Conakry – Le compte à rebours est officiellement lancé. Le ministère de l’Administration du Territoire et de la Décentralisation (MATD) brandit la nouvelle loi organique sur les partis politiques et accorde un délai strict de six mois aux formations légalement constituées pour se mettre en règle. Passé ce délai, la sanction est claire : perte automatique du statut juridique.
Dans un communiqué rendu public ce mercredi, le département dirigé par Ibrahima Kalil Condé rappelle l’entrée en vigueur de la loi organique LO/2025/035/CNT, adoptée le 21 novembre 2025, qui redéfinit en profondeur le fonctionnement des partis en Guinée.
Conformément à l’article 51 du texte, les partis créés avant la promulgation de la loi disposent d’une période transitoire allant du 25 novembre 2025 au 25 mai 2026 pour se conformer aux nouvelles dispositions.
Au-delà de cette date, toute formation politique non conforme sera automatiquement déchue de son existence légale, sans exclure d’éventuelles sanctions complémentaires prévues par la loi.
Un message sans détour adressé aux états-majors politiques.
Le MATD exige une restructuration en profondeur des partis.
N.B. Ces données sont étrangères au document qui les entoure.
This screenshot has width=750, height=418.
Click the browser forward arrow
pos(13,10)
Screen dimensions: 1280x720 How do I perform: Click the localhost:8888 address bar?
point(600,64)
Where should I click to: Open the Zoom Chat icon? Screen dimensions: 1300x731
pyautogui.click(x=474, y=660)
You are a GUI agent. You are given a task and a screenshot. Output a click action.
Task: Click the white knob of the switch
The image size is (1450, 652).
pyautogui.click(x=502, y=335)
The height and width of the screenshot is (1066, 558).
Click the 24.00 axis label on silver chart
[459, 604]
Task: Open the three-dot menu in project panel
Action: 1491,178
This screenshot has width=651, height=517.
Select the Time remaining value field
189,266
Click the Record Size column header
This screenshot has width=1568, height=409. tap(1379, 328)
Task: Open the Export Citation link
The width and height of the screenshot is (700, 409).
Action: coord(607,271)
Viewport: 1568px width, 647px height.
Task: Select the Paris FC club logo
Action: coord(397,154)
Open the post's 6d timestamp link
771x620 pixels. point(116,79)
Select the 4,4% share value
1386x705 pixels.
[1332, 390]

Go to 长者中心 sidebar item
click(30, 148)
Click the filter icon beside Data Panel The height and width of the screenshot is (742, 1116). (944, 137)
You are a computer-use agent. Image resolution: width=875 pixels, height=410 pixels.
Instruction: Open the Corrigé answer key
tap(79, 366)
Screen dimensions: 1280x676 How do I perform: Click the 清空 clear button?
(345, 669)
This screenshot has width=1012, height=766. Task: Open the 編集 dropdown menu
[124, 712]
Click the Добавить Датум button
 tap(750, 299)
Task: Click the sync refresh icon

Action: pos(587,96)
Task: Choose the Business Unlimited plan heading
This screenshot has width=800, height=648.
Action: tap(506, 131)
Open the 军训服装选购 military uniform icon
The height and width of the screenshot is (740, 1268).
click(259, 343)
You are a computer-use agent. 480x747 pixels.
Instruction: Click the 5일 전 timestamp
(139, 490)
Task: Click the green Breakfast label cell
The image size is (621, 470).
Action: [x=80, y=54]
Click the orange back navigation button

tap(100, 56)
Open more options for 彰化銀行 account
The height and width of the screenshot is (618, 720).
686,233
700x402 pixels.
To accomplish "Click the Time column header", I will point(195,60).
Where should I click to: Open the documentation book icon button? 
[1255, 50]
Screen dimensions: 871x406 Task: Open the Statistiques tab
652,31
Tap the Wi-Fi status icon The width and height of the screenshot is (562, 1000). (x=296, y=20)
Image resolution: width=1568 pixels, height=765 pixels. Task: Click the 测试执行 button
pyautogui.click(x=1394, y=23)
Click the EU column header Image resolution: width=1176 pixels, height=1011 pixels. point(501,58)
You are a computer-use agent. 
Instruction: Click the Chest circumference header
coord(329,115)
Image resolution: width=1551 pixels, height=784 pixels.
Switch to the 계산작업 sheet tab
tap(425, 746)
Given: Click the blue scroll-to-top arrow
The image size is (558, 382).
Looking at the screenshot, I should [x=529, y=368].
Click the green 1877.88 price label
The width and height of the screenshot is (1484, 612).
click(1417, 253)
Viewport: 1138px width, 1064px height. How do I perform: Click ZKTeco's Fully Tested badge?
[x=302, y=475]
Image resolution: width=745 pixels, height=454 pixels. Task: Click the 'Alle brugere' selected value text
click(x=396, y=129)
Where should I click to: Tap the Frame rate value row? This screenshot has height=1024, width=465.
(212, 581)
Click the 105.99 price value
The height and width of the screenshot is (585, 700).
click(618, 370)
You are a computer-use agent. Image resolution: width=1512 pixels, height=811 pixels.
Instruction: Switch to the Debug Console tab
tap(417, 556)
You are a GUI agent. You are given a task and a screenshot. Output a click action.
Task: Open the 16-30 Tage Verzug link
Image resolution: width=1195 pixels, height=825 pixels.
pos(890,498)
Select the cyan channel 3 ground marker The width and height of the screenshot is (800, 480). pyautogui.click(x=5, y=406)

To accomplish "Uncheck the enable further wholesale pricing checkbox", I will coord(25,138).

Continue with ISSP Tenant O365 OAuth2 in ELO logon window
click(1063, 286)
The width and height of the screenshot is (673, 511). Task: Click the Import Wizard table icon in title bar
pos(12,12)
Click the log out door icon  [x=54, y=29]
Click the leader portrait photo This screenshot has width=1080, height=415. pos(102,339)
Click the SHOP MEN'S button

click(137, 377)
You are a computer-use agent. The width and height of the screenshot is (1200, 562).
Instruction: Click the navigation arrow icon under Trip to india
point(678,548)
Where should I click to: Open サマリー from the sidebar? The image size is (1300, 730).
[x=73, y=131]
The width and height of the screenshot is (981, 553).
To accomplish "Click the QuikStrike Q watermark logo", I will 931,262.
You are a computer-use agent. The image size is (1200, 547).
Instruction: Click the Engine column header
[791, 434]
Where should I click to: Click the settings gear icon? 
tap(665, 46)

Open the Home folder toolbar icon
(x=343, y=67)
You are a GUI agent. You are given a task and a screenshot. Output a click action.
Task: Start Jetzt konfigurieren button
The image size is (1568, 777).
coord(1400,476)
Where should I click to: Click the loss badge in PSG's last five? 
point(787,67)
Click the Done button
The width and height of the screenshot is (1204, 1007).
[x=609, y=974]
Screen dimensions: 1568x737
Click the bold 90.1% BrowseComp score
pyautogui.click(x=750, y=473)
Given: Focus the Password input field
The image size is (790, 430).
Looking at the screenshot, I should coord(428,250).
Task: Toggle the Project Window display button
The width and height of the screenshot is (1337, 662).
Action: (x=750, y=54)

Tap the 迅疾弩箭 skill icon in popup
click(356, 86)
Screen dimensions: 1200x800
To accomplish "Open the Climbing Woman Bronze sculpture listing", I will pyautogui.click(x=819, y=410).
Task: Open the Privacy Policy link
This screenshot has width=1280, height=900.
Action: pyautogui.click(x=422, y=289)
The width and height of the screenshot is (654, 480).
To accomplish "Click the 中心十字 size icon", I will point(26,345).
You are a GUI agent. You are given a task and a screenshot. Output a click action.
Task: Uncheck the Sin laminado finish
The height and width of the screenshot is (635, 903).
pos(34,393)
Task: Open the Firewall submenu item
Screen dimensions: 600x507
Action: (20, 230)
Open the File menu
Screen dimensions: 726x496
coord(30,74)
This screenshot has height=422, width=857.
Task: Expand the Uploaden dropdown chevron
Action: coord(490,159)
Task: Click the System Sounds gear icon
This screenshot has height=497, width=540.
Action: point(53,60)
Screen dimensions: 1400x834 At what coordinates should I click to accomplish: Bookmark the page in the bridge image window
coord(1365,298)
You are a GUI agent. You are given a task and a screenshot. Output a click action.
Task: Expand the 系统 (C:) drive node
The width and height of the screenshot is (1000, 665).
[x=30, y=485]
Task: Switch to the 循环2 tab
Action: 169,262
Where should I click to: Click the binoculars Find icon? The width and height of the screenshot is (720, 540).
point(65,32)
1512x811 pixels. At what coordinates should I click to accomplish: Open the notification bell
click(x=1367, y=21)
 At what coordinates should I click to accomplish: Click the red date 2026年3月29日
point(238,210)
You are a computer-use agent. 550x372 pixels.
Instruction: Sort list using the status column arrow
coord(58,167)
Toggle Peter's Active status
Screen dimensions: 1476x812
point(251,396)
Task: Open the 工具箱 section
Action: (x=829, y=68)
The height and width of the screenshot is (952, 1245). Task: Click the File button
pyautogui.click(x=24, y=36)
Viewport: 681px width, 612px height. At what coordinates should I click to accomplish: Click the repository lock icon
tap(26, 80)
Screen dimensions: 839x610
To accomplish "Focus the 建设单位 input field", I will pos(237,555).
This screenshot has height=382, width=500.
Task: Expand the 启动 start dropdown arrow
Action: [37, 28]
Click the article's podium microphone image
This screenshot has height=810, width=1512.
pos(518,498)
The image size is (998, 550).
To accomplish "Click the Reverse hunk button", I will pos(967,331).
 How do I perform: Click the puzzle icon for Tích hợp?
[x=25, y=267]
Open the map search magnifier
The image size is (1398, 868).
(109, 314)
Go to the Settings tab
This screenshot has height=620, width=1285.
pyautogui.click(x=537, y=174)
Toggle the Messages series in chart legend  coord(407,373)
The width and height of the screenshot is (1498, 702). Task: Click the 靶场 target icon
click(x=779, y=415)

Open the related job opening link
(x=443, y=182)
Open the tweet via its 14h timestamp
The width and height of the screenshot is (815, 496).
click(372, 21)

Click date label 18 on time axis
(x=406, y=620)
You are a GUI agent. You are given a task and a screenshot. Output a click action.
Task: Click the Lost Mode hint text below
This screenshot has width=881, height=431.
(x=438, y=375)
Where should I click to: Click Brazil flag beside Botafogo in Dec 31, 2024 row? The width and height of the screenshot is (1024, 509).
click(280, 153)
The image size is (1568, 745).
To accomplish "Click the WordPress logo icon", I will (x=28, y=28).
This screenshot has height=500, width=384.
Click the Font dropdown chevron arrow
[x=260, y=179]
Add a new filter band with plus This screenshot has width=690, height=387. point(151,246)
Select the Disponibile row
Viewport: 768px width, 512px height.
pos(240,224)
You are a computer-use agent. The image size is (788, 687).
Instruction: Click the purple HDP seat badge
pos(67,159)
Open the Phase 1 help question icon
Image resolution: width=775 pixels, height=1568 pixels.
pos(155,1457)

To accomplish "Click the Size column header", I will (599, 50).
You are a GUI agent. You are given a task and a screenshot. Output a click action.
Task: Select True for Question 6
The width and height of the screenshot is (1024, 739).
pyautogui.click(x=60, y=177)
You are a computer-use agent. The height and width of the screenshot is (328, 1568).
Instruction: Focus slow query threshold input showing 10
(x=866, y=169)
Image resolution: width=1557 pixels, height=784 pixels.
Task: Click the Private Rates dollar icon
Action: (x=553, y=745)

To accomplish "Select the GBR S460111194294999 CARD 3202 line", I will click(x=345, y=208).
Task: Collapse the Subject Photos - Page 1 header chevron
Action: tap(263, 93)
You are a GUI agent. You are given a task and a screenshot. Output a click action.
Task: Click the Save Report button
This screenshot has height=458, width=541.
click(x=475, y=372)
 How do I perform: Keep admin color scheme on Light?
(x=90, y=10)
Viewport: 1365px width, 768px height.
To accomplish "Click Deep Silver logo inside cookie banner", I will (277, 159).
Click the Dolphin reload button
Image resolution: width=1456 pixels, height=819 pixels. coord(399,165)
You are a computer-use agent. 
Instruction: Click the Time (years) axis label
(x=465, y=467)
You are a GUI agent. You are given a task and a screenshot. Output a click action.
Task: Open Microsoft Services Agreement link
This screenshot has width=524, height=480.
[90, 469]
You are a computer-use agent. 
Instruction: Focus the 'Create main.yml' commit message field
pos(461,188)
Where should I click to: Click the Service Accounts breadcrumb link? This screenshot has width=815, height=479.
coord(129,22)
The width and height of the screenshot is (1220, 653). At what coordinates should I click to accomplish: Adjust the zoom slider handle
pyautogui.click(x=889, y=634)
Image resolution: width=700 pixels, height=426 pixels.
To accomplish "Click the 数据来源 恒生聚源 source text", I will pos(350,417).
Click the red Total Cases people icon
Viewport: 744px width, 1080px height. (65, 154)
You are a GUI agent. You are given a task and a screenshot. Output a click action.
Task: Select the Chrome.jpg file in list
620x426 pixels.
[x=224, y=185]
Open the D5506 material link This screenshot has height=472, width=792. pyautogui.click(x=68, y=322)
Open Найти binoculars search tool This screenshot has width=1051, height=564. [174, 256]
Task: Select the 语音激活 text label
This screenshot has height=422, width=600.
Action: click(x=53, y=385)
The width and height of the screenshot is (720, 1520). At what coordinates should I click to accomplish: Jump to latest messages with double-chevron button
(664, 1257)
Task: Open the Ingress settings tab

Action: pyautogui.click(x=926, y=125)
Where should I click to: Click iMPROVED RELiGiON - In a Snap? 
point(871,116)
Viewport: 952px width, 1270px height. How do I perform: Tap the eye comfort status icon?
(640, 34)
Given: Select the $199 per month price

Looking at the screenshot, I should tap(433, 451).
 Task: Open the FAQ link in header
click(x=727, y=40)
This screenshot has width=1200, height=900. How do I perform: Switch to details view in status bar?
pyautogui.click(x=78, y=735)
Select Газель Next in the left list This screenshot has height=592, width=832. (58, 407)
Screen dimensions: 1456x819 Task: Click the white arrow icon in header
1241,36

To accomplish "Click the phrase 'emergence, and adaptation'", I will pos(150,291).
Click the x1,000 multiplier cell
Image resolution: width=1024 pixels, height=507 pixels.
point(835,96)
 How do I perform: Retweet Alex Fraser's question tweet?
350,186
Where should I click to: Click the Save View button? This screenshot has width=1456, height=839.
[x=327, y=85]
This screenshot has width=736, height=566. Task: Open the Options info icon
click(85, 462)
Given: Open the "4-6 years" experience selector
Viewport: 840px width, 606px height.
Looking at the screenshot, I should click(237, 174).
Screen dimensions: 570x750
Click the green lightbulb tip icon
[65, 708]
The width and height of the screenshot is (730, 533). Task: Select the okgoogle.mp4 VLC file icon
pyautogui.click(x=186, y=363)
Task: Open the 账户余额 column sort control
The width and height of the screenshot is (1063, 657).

Les formations devront notamment fournir :
– Les procès-verbaux des congrès extraordinaires de mise en conformité ;
– Des statuts et règlements intérieurs actualisés consacrant l’alternance démocratique et un mécanisme interne de règlement des conflits ;
– Une liste des organes de direction intégrant au minimum 30 % de femmes ;
– Un programme politique actualisé ;
– Le quitus fiscal des membres du Bureau exécutif national ;
– Les preuves de siège national et de représentations dans les 33 préfectures du pays.
Les dossiers devront être déposés en quatre exemplaires auprès de la Direction générale des affaires politiques.
À travers cette réforme, les autorités affichent leur volonté de consolider une démocratie « forte, inclusive et responsable ». Mais sur le terrain, cette exigence pourrait provoquer une véritable recomposition du paysage politique.
Certains partis, fragilisés ou peu structurés, pourront-ils répondre à ces critères dans les délais ? D’autres risquent-ils de disparaître faute de conformité ?
Une chose est sûre : à trois mois de l’échéance, la pression est maximale.
La réforme est en marche. Les partis sont désormais face à une alternative claire : se restructurer ou s’effacer.